__WHAT IS BEING ASKED__: From the line with "[M-icon-aparat] (69, 2536)" through the line with "به اندام (123, 1959)", inclusive, return each line of the data below exactly and leave the rest out.

__AVAILABLE DATA__:
★ ★ ★
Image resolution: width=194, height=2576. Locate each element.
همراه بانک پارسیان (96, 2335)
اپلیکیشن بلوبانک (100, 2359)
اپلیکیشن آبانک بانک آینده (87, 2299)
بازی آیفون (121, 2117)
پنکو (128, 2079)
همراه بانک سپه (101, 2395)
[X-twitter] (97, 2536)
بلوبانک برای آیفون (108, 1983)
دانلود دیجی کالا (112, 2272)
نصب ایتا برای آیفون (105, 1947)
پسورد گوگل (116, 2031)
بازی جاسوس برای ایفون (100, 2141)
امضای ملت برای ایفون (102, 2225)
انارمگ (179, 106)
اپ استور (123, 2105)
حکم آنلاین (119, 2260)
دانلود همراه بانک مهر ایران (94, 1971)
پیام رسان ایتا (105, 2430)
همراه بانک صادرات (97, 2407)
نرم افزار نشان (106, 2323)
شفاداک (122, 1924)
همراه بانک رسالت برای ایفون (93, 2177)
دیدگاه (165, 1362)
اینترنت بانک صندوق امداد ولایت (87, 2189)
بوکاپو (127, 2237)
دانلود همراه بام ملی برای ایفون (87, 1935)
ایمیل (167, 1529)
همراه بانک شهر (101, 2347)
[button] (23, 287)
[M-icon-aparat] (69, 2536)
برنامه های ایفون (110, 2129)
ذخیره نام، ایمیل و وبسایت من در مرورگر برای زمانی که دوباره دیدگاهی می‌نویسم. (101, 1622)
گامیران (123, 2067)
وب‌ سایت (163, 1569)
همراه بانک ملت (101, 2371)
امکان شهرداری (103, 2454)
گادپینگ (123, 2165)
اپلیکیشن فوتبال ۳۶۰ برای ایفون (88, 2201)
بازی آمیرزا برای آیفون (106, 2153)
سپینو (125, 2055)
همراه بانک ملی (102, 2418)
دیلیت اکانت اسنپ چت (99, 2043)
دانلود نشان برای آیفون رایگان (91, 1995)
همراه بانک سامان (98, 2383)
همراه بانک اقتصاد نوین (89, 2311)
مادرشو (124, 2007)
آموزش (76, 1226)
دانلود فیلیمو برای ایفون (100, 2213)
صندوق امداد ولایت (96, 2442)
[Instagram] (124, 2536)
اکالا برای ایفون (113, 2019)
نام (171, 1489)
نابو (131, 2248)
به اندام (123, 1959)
★ ★ ★
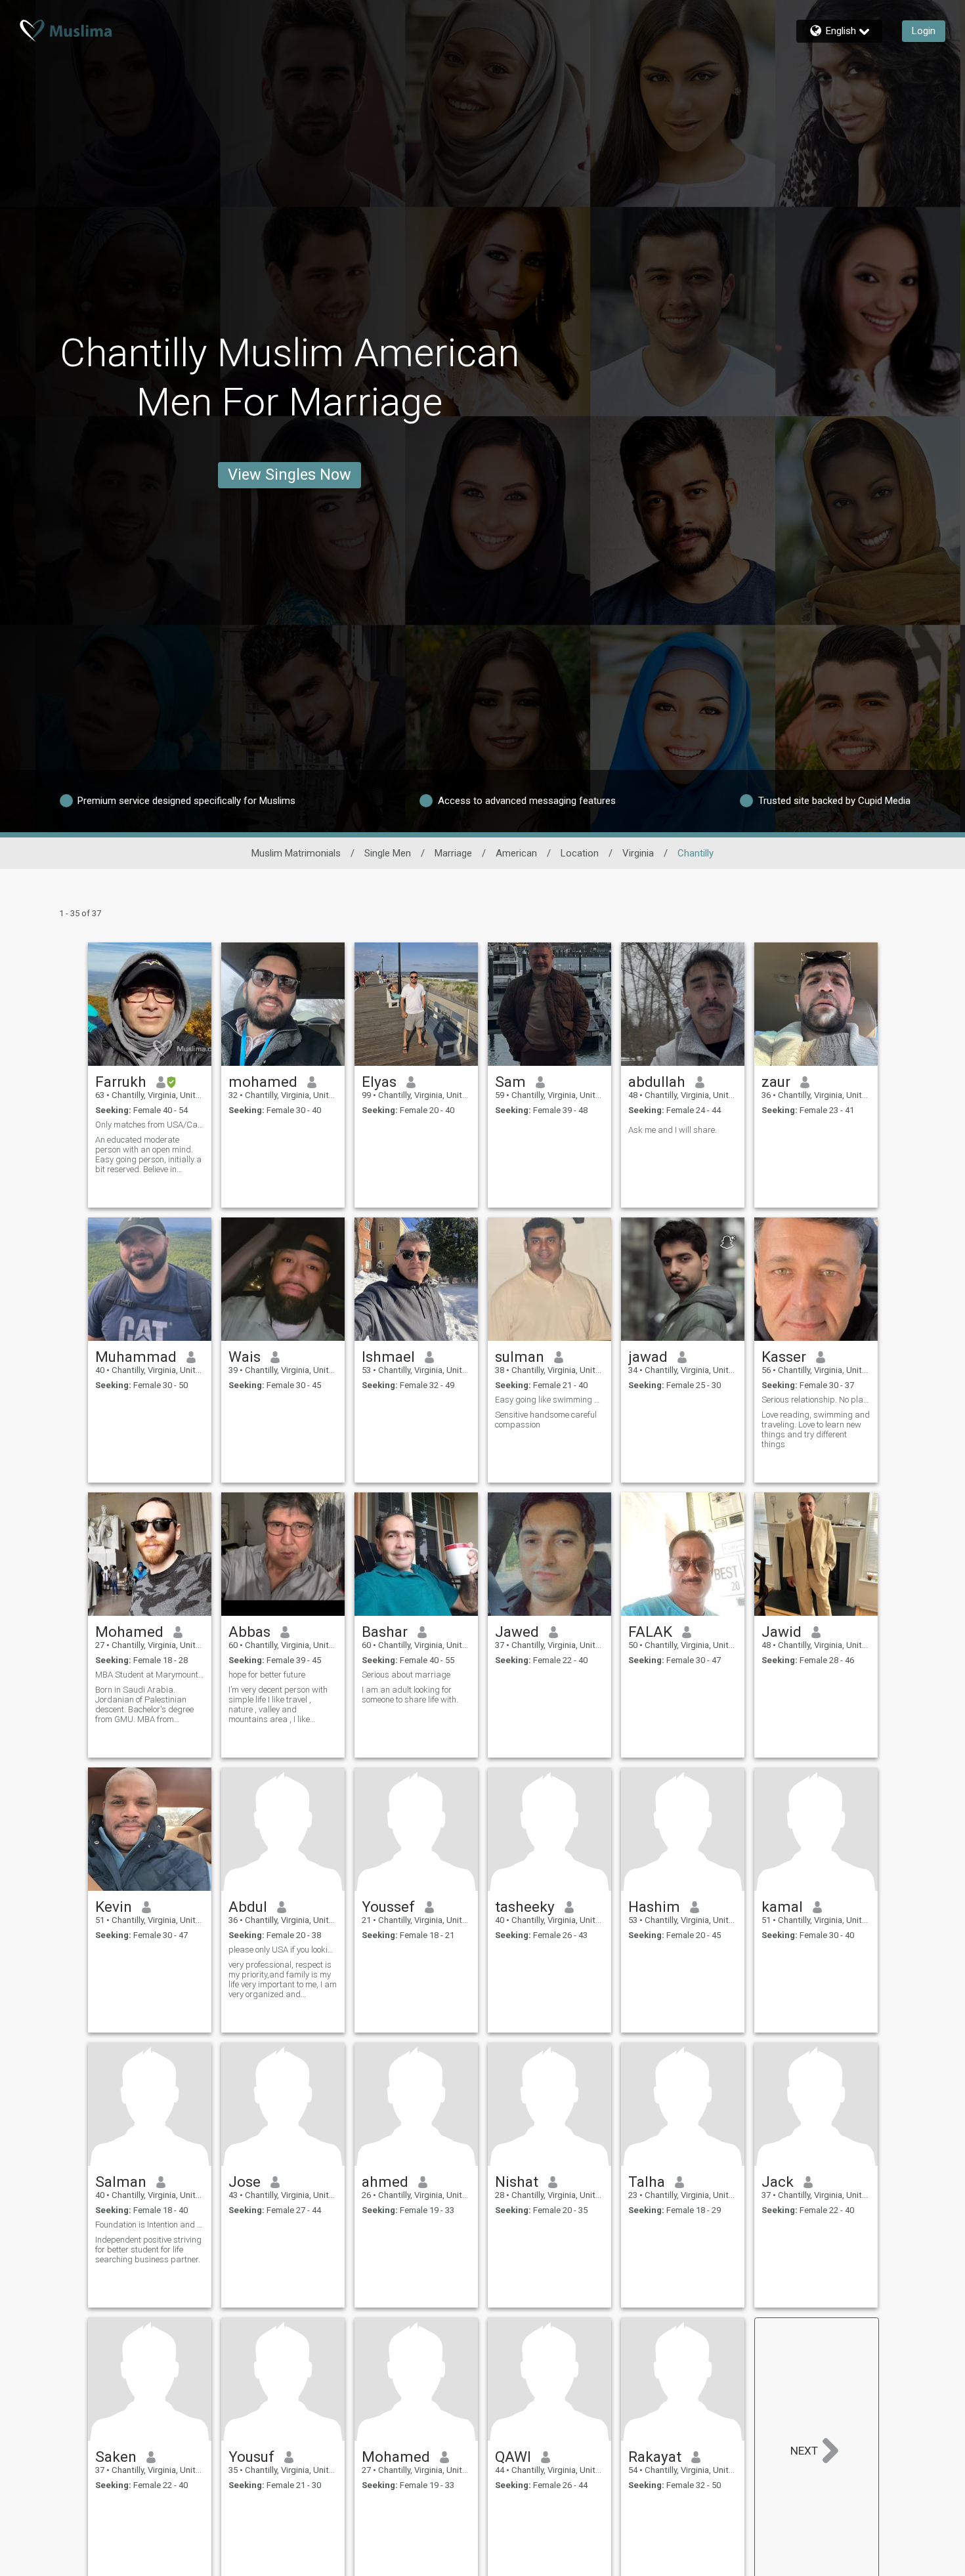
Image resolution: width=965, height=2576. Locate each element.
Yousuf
★ ★ ★
__WORKED SOLUTION__:
[M-icon-aparat] (69, 2536)
برنامه های ایفون (110, 2129)
ذخیره نام، ایمیل و وبسایت من در مرورگر برای زمانی که دوباره دیدگاهی می‌نویسم. (101, 1622)
گامیران (123, 2067)
وب‌ سایت (163, 1569)
همراه بانک ملت (101, 2371)
امکان شهرداری (103, 2454)
گادپینگ (123, 2165)
اپلیکیشن فوتبال ۳۶۰ برای ایفون (88, 2201)
بازی آمیرزا برای آیفون (106, 2153)
سپینو (125, 2055)
همراه بانک ملی (102, 2418)
دیلیت اکانت اسنپ چت (99, 2043)
دانلود نشان برای آیفون رایگان (91, 1995)
همراه بانک سامان (98, 2383)
همراه بانک اقتصاد نوین (89, 2311)
مادرشو (124, 2007)
آموزش (76, 1226)
دانلود فیلیمو برای ایفون (100, 2213)
صندوق امداد ولایت (96, 2442)
[Instagram] (124, 2536)
اکالا برای ایفون (113, 2019)
نام (171, 1489)
نابو (131, 2248)
به اندام (123, 1959)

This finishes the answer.